Мы помним, что это своеобразие сводится к тому, что в символе мы находим инобытийный материал
, подчиняющийся в своей организации эйдосу. Символ – не эйдос, но воплощенность эйдоса в инобытии, и притом необязательно в реальном и фактическом инобытии. Символ в собственном смысле слова есть именно не реальный переход в инобытие, но смысловая же вобранность инобытия в эйдос. Эйдос, оставаясь столь же чисто эйдетическим, вбирает в себя инобытие как материал, перестраивается, заново создается; и уже оказывается в нем внутреннее и внешнее, хотя и даны они оба – в своем полном самотождестве. Отсюда символ и есть неисчерпаемое богатство апофатических возможностей смысла. Символ только и мыслим при условии апофатизма, при условии бесконечного ухода оформленных, познаваемых сторон эйдоса в неисчерпаемость и невыразимость первоисточника всего в нем оформленного и осмысленного. Эйдос сам по себе не апофатичен, ибо он есть некая строгая оформленность и координированно-раздельная цельность сущего. Разумеется, строго говоря, и в нем есть апофатизм, если мы постараемся найти ту первоединую и абсолютно неразличимую точку, из которой развертывается весь эйдос. Но в символе апофатизм гораздо богаче и ярче. Предполагая чувственное инобытие и чувственно-алогическое становление, символ для уразумения требует преодоления этой инобытийной сферы, ибо он есть – как чисто смысловая картинность – все же нечто устойчивораздельное и четко очерченное. Но преодолевая это инобытие, мы видим, что оно все время переходит в устойчивость и смысл, что оно не просто уничтожается (тогда был бы просто первоначальный эйдос, и никакого символа не было бы), но эйдетизируется, осмысляется, переходит в вечность устойчивого смысла, уже нового по сравнению с тем отвлеченным смыслом, какой был в первоначальном эйдосе. Так символ живет антитезой логического и алогического, вечно устойчивого, понятного, и – вечно неустойчивого, непонятного, и никогда нельзя в нем от полной непонятности перейти к полной понятности.
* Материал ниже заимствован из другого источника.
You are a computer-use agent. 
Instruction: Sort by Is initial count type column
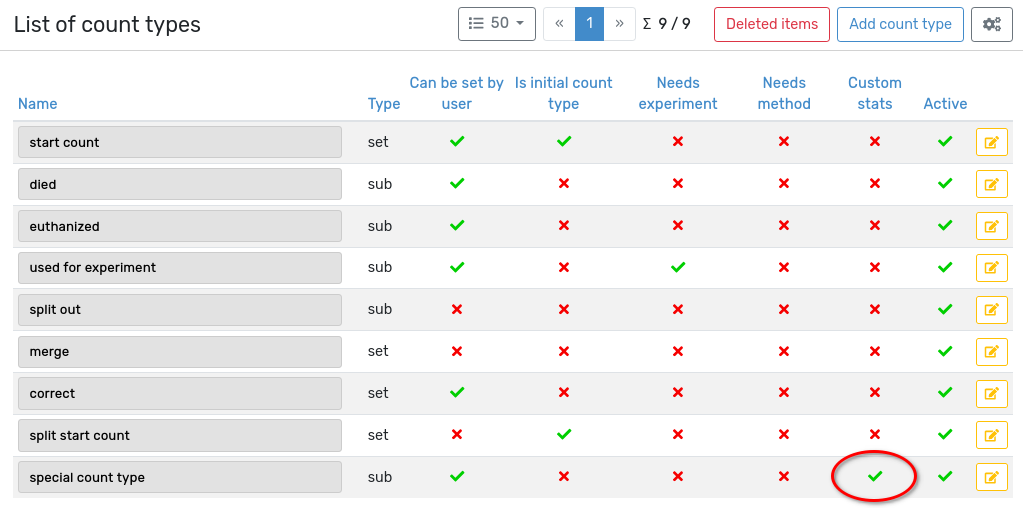[563, 93]
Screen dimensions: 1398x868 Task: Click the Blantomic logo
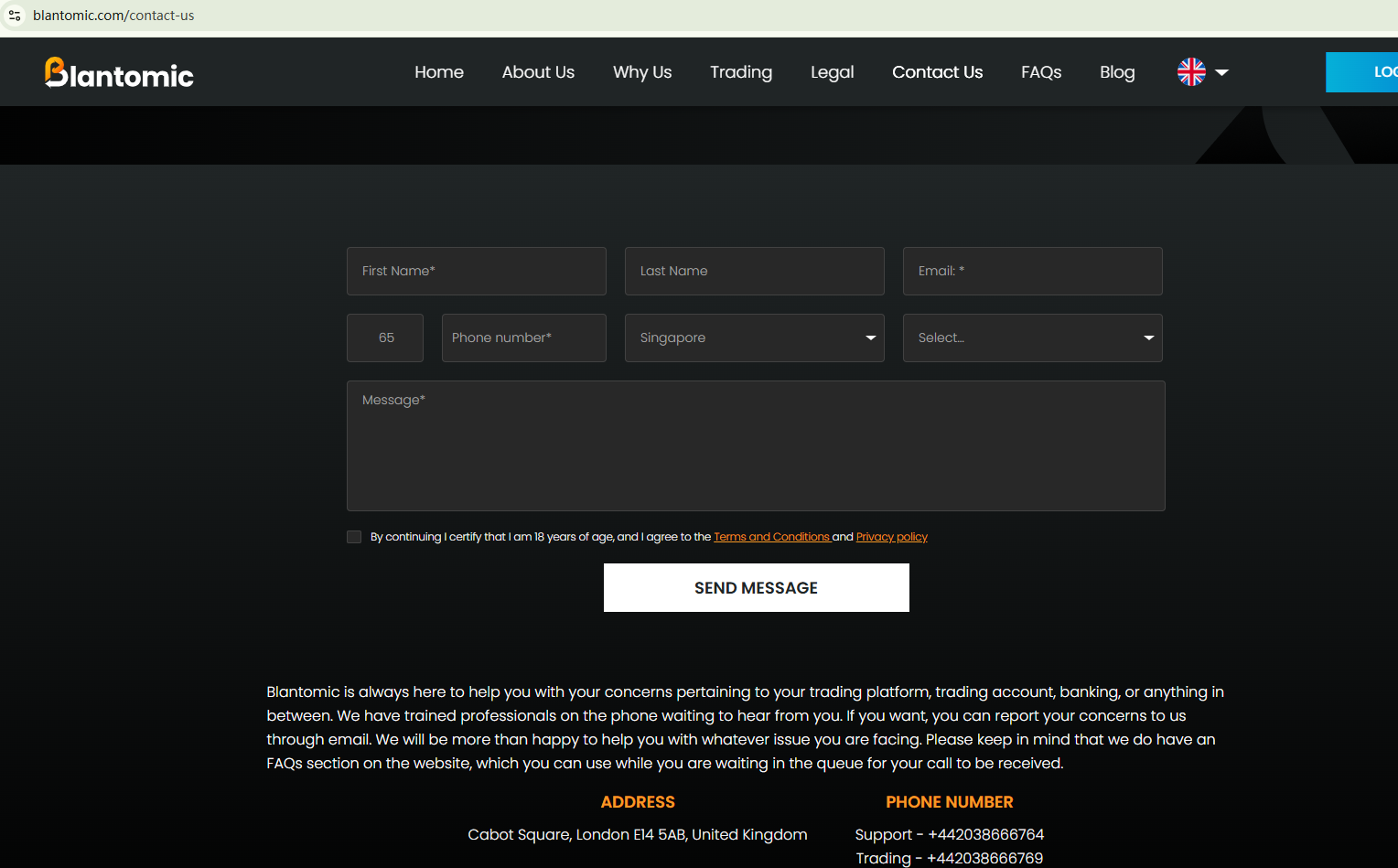click(119, 72)
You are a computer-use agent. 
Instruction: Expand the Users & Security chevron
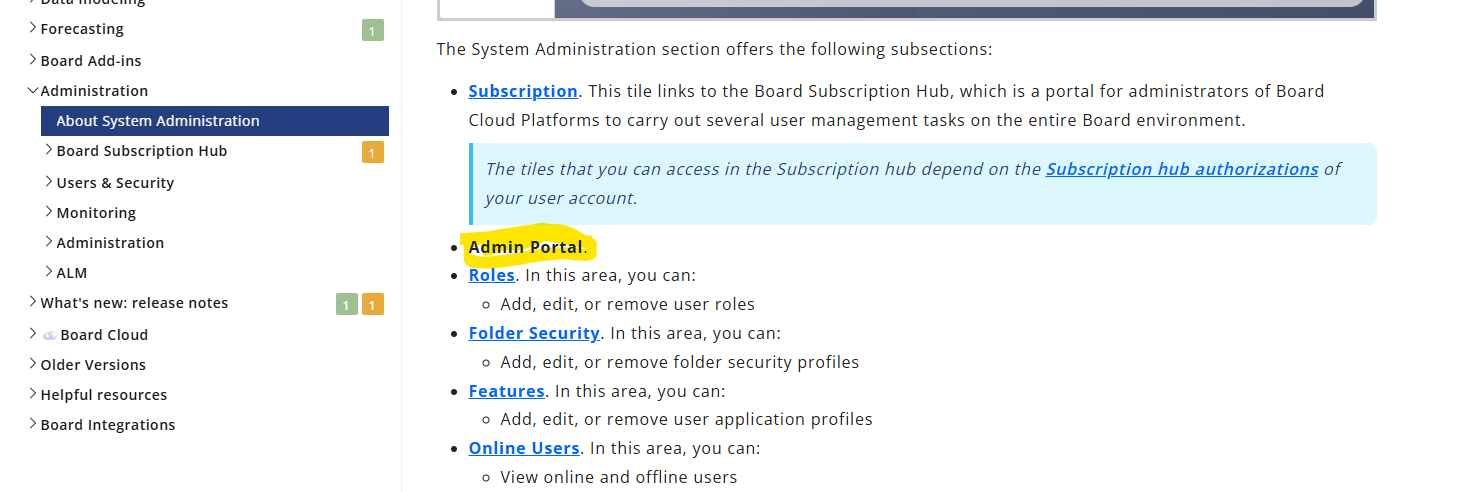click(49, 182)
В вечно нарождающихся и вечно тающих его смысловых энергиях – вся сила и значимость символа, и его понятность уходит неудержимой энергией в бесконечную глубину непонятности, апофатизма, как равно и неотразимо возвращается оттуда на свет умного и чистого созерцания. Символ есть смысловое круговращение алогической мощи непознаваемого, алогическое круговращение смысловой мощи познания.f)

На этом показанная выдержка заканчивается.